FERC Urgently Needs to Approve PG&E’s Flow Variance Request

As many of you are likely now familiar, PG&E is unable to meet the flow schedule for the Potter Valley Project as outlined in their amended license from 2004. This flow schedule is unobtainable in most years due to a variety of factors including strategies employed to reduce dam safety risk, and changes in climate conditions. So, nearly every year, PG&E must ask the Federal Energy Regulatory Commission (FERC) for permission to deviate from these scheduled flows with a “variance request”. To their credit, in recent years PG&E’s variance requests have also focused on maintaining cool water temperatures below Scott Dam adequate to protect native fish trapped below the dam.

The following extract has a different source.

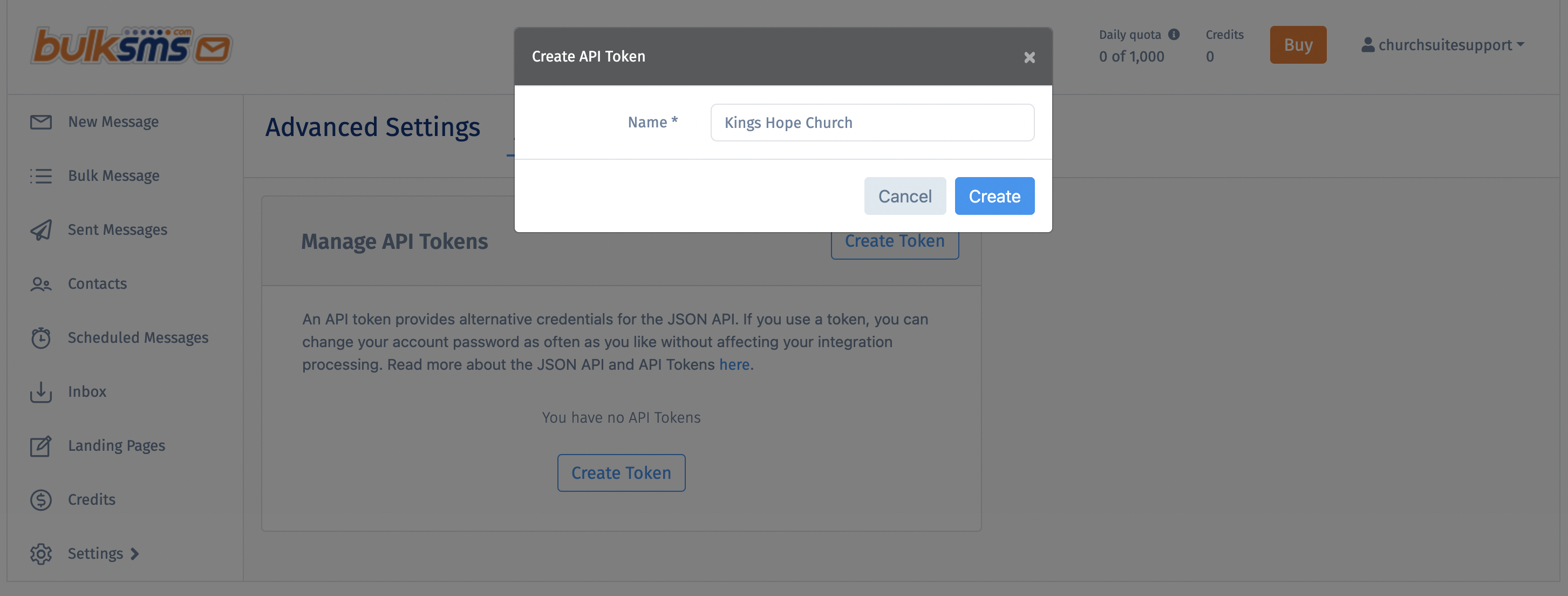Click the Sent Messages paper plane icon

In 2022 PG&E’s variance request was approved in a timely manner by FERC and the utility was able to maintain temperatures at or below 19 degrees C, an important threshold for juvenile salmonids. However, in 2023 FERC delayed approving the variance for five months, resulting in dangerous conditions for salmonids where temperatures exceeded 21 degrees C for nearly a month. The below graph is a great illustration of the effectiveness of PG&E’s variance when implemented early in the season.

Graph of the average daily water temperature at Station E-2, comparing between 2022 and 2023.

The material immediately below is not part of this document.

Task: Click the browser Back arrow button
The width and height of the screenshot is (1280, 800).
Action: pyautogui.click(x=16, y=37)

This year, in an effort to avoid the catastrophe that occurred last year, PG&E submitted a variance request to FERC in February. Unfortunately FERC has still not approved this request, despite the clear evidence of this management plan’s effectiveness in improving the degraded habitat below Scott Dam.

The 2024 variance request is similar to the past two years, except that it proposes that PG&E, in consultation with wildlife agencies, begin reducing diversions when temperatures below Scott Dam reach 15 degrees C. That temperature threshold was passed just two days ago on June 10. There is still time for FERC to do the right thing and approve PG&E’s request. Thus, members of our Free the Eel coalition submitted a letter on June 2 urging FERC to take immediate action to approve the variance and give the Eel’s native fish the best chance they have while the dams remain in place.